■ About this task ■
Without the pictures, set down every record below exactly as it reads.

■ Saved entries ■
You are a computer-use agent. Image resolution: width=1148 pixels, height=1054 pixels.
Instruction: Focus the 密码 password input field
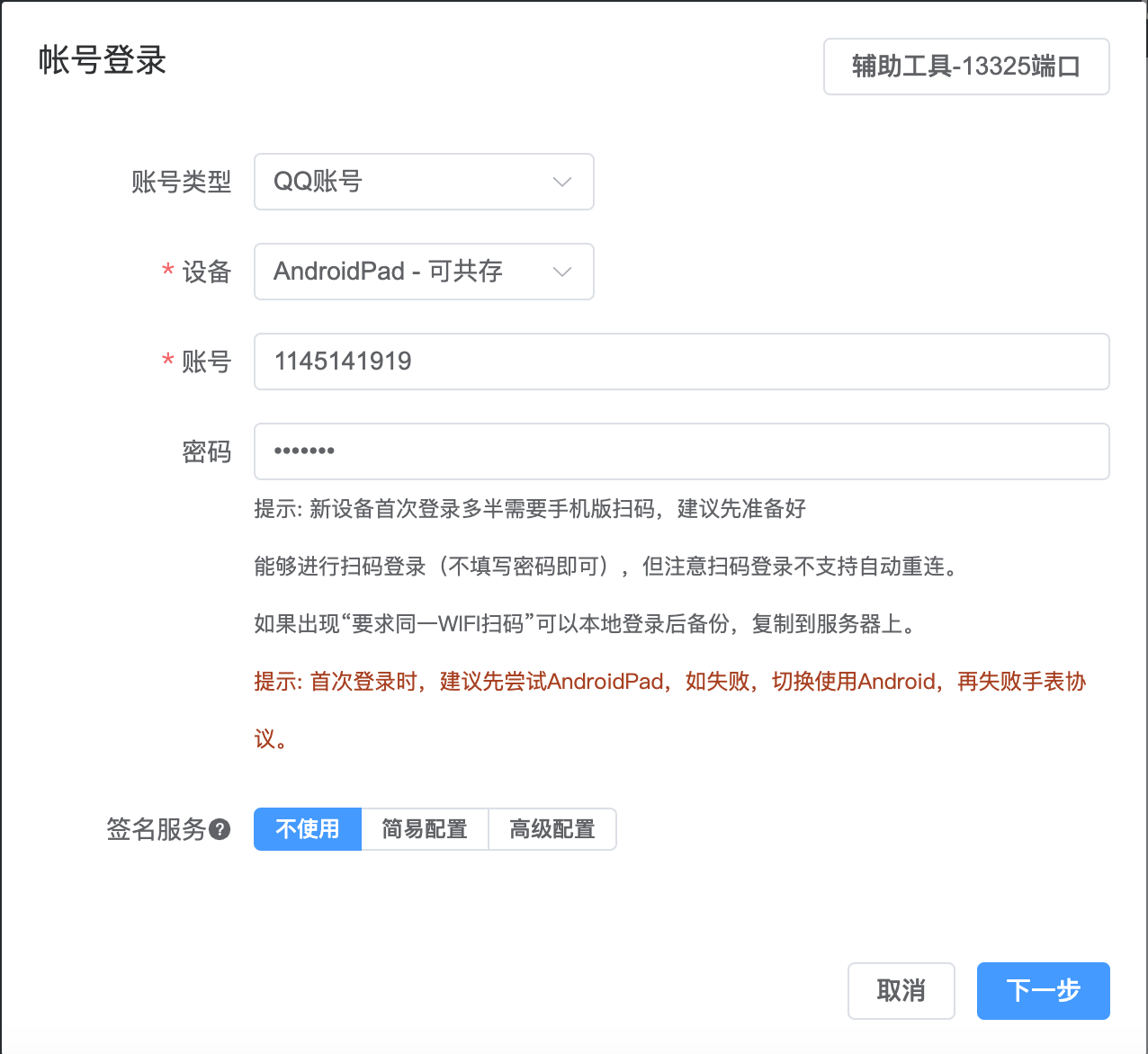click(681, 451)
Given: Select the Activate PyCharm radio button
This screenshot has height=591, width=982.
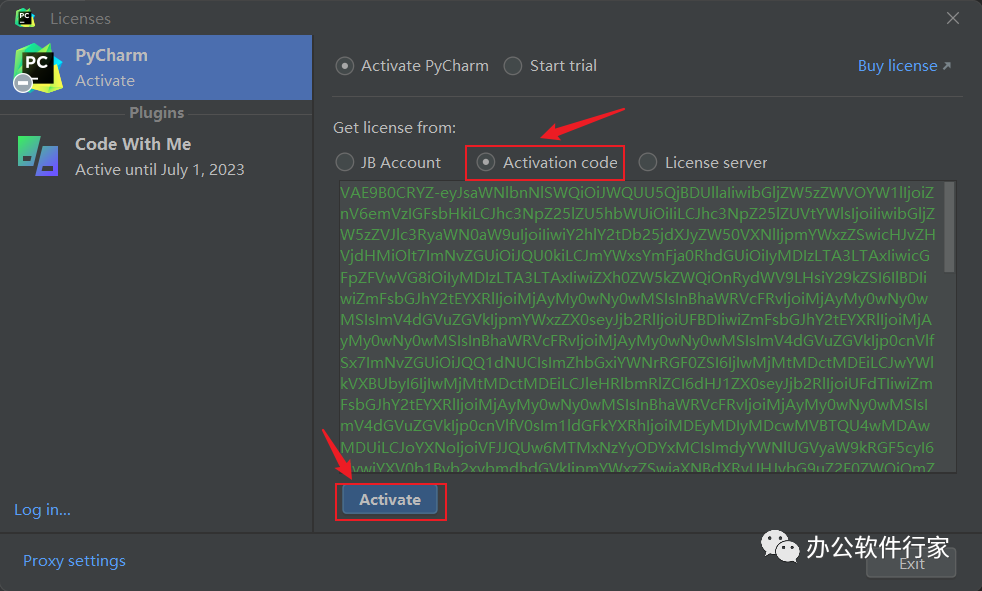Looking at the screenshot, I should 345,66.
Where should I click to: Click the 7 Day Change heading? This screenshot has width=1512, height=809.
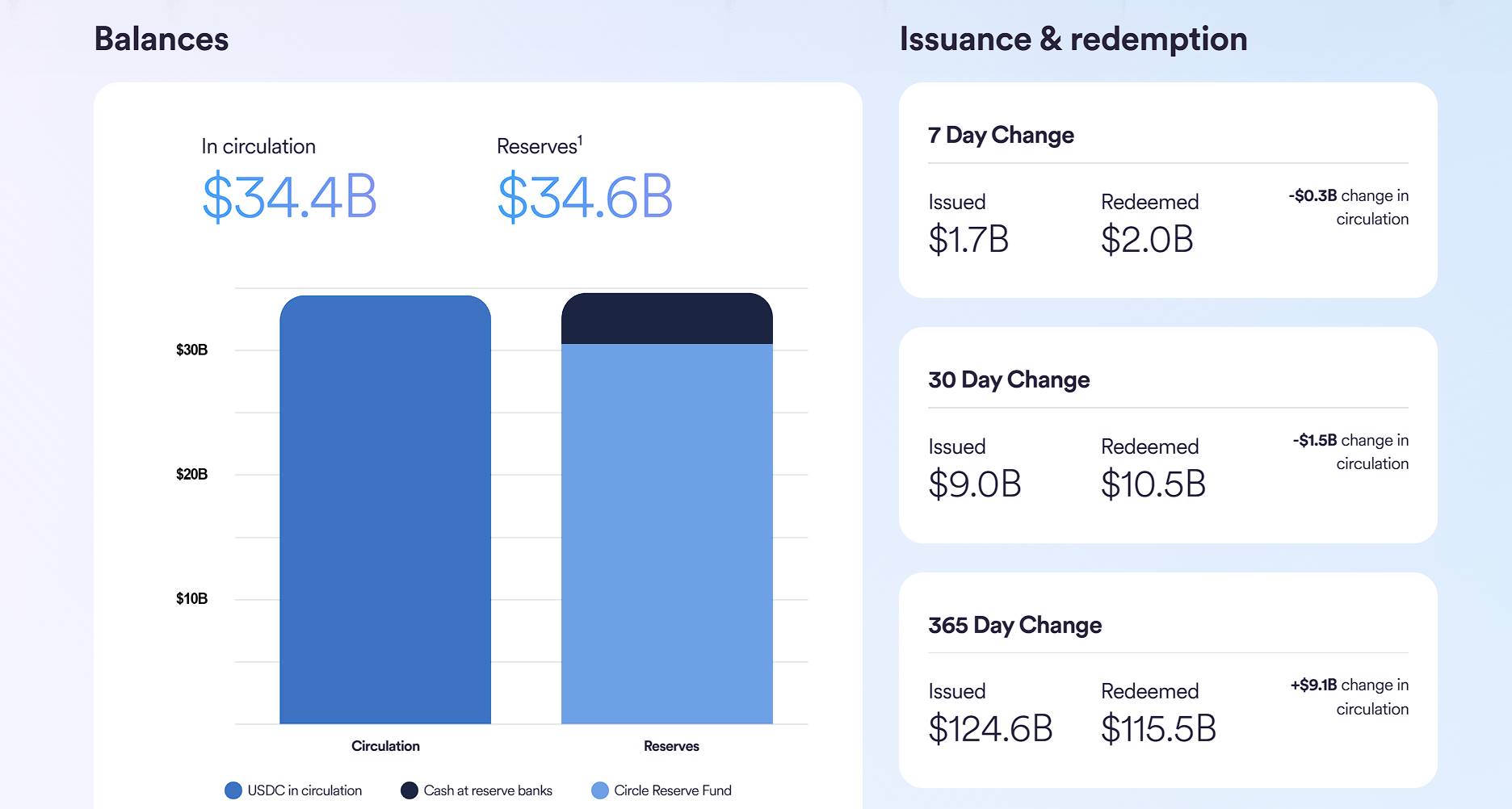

■ Final answer ■
You are a computer-use agent. Image resolution: width=1148 pixels, height=1054 pixels.
Instruction: Focus the 密码 password input field
click(681, 451)
Given: Select the Activate PyCharm radio button
This screenshot has height=591, width=982.
Looking at the screenshot, I should 345,66.
Where should I click to: Click the 7 Day Change heading? This screenshot has width=1512, height=809.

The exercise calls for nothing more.